*Your task*
All records below must be written out exactly, with the pictures excluded.

*Source material*
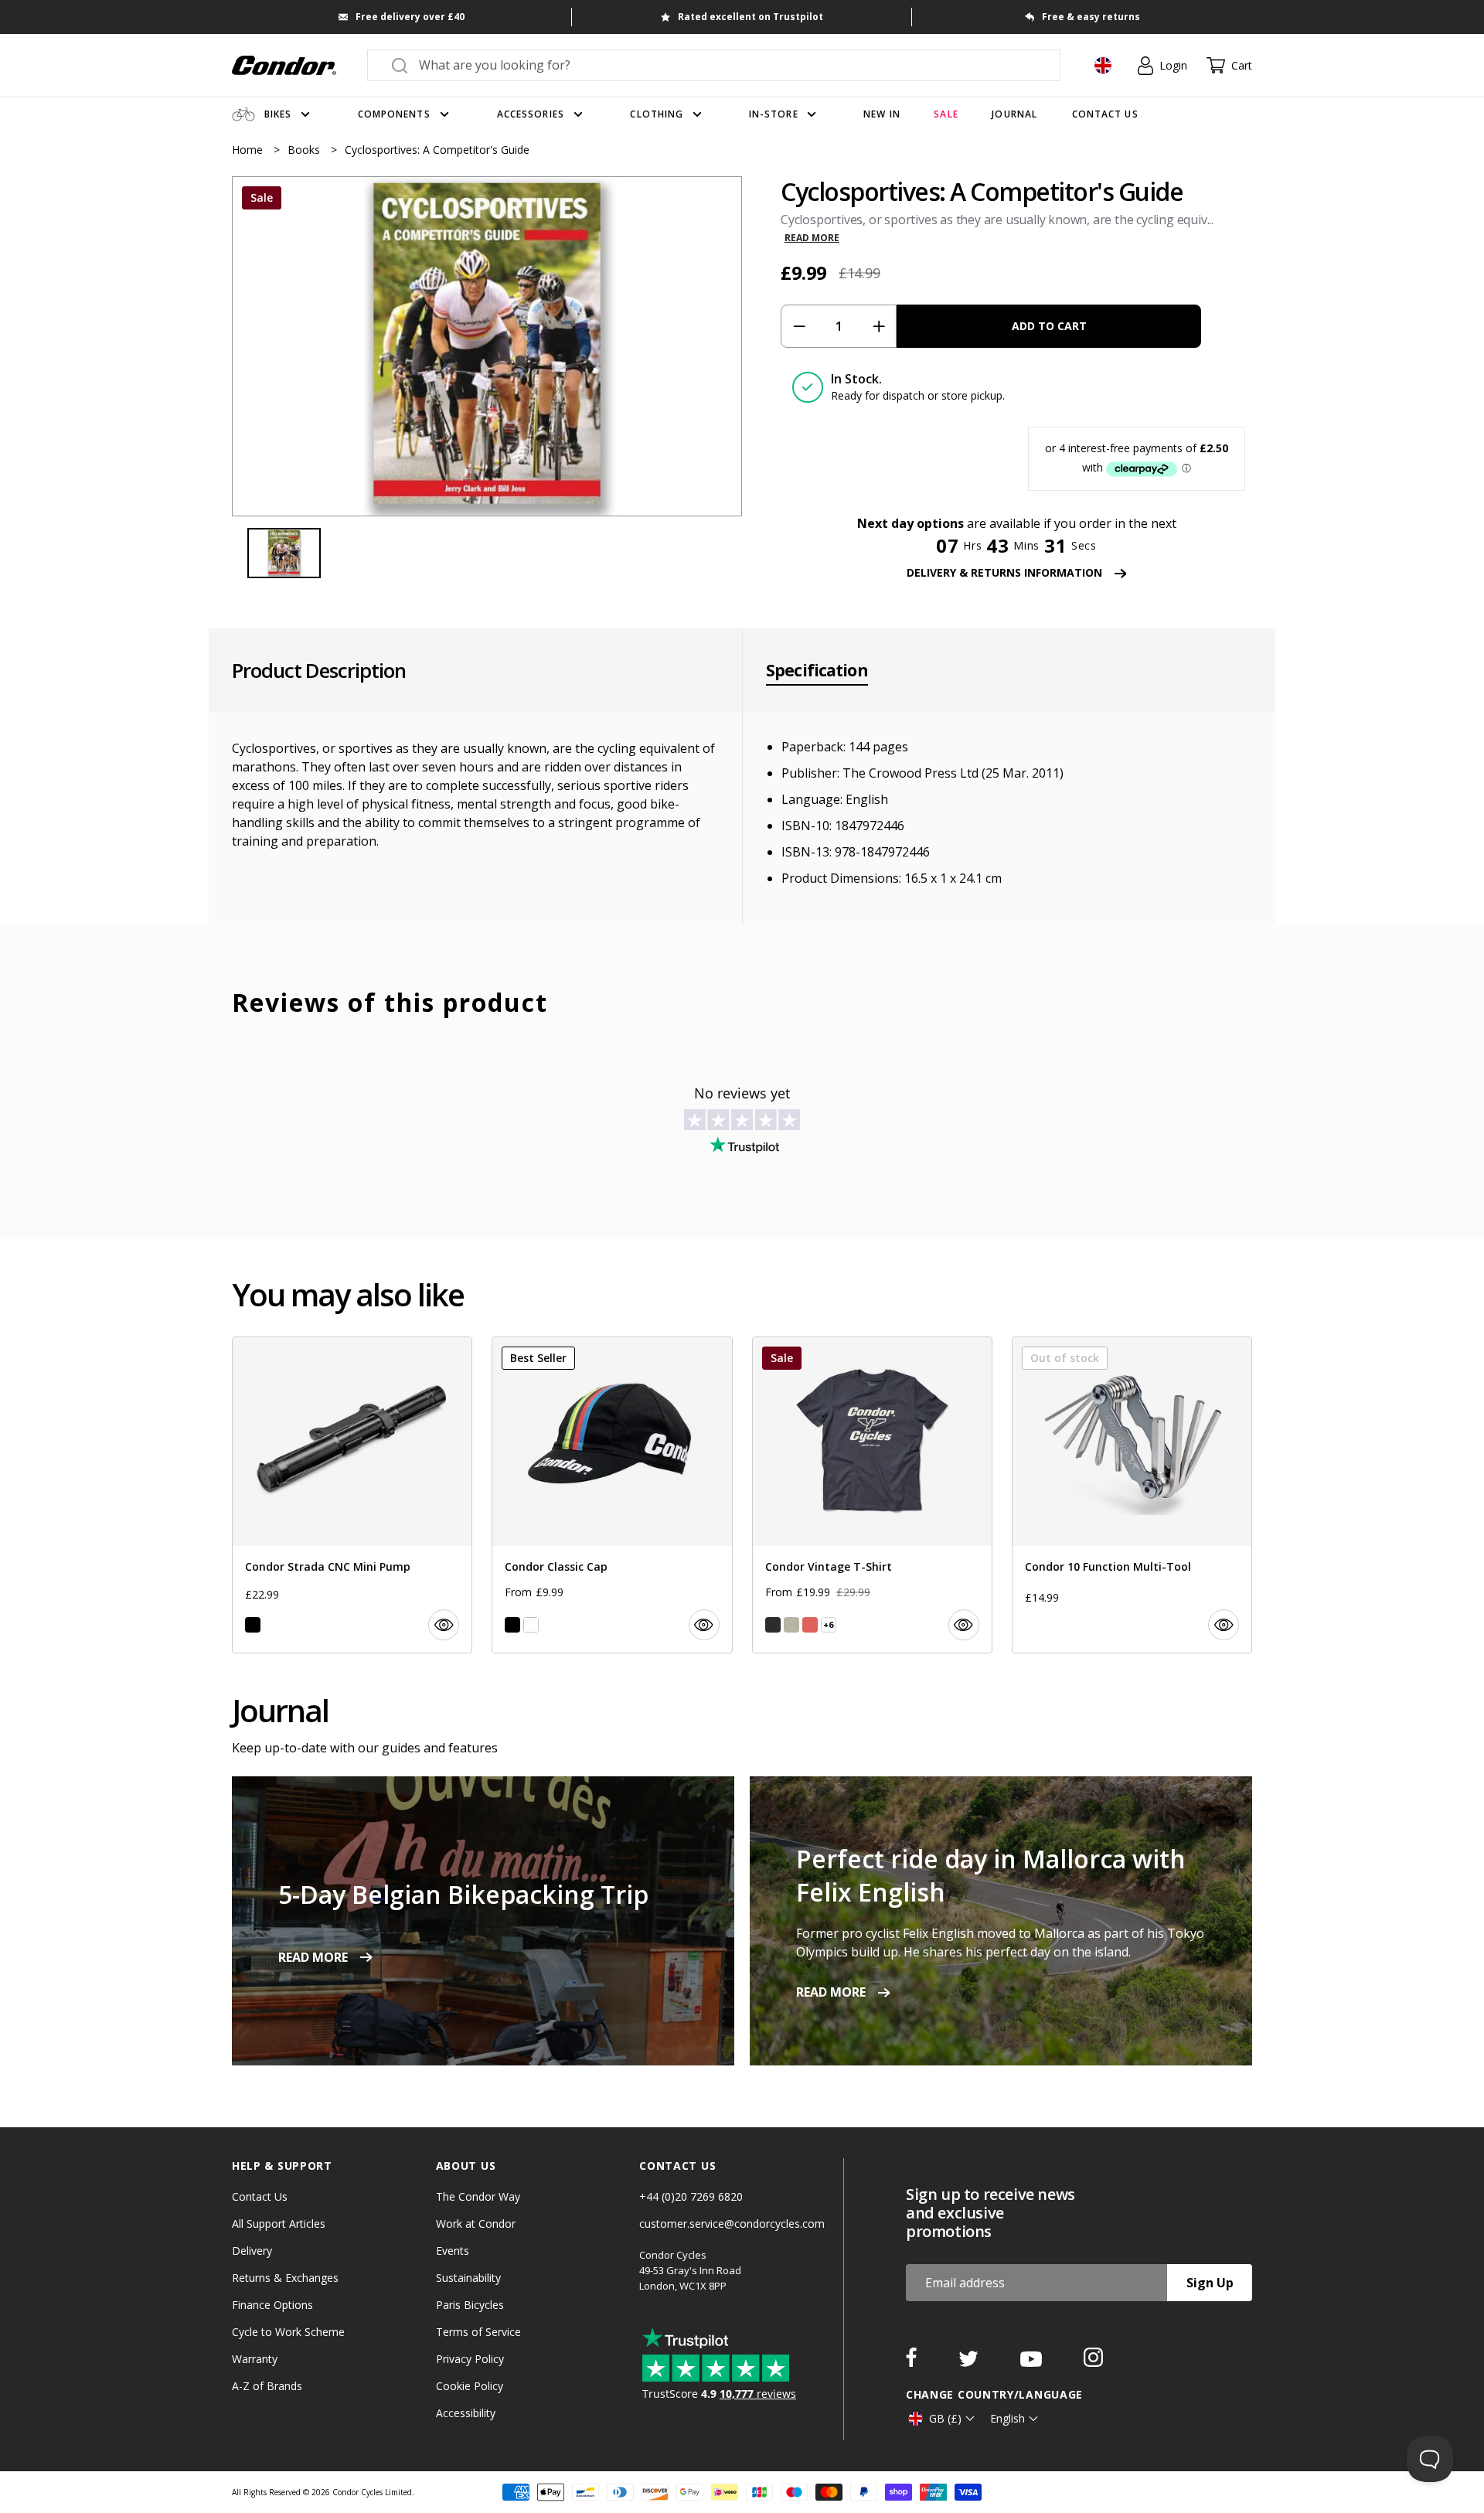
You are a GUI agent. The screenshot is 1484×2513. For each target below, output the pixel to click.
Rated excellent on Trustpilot (750, 16)
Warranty (254, 2358)
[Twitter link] (970, 2362)
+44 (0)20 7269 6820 (691, 2196)
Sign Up (1210, 2282)
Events (452, 2250)
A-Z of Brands (267, 2385)
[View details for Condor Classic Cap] (611, 1495)
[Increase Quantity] (878, 326)
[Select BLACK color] (252, 1625)
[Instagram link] (1093, 2362)
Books (305, 149)
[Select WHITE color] (531, 1625)
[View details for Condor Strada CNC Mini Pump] (352, 1495)
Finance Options (272, 2304)
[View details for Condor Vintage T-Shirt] (872, 1495)
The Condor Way (478, 2196)
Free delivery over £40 (410, 16)
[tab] (487, 346)
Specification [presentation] (817, 670)
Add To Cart (1049, 325)
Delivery (252, 2250)
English (1007, 2418)
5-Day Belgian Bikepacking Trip (463, 1894)
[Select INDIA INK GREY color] (773, 1625)
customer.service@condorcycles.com (732, 2223)
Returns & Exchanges (285, 2277)
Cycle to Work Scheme (288, 2331)
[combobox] (727, 65)
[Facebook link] (913, 2362)
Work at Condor (476, 2223)
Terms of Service (478, 2331)
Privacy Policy (470, 2358)
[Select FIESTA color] (810, 1625)
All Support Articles (278, 2223)
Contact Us (260, 2196)
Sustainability (468, 2277)
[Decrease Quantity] (798, 326)
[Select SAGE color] (791, 1625)
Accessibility (465, 2413)
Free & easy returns (1091, 16)
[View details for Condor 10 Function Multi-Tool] (1132, 1495)
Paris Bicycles (470, 2304)
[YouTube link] (1032, 2362)
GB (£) (945, 2418)
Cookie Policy (469, 2385)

*Your solution*
You are a GUI agent. The screenshot is 1484×2513. For each target below, output the pixel to click.
Rated excellent on Trustpilot (750, 16)
Warranty (254, 2358)
[Twitter link] (970, 2362)
+44 (0)20 7269 6820 (691, 2196)
Sign Up (1210, 2282)
Events (452, 2250)
A-Z of Brands (267, 2385)
[View details for Condor Classic Cap] (611, 1495)
[Increase Quantity] (878, 326)
[Select BLACK color] (252, 1625)
[Instagram link] (1093, 2362)
Books (305, 149)
[Select WHITE color] (531, 1625)
[View details for Condor Strada CNC Mini Pump] (352, 1495)
Finance Options (272, 2304)
[View details for Condor Vintage T-Shirt] (872, 1495)
The Condor Way (478, 2196)
Free delivery over £40 (410, 16)
[tab] (487, 346)
Specification [presentation] (817, 670)
Add To Cart (1049, 325)
Delivery (252, 2250)
English (1007, 2418)
5-Day Belgian Bikepacking Trip (463, 1894)
[Select INDIA INK GREY color] (773, 1625)
customer.service@condorcycles.com (732, 2223)
Returns & Exchanges (285, 2277)
Cycle to Work Scheme (288, 2331)
[combobox] (727, 65)
[Facebook link] (913, 2362)
Work at Condor (476, 2223)
Terms of Service (478, 2331)
Privacy Policy (470, 2358)
[Select FIESTA color] (810, 1625)
All Support Articles (278, 2223)
Contact Us (260, 2196)
Sustainability (468, 2277)
[Decrease Quantity] (798, 326)
[Select SAGE color] (791, 1625)
Accessibility (465, 2413)
Free & easy returns (1091, 16)
[View details for Condor 10 Function Multi-Tool] (1132, 1495)
Paris Bicycles (470, 2304)
[YouTube link] (1032, 2362)
GB (£) (945, 2418)
Cookie Policy (469, 2385)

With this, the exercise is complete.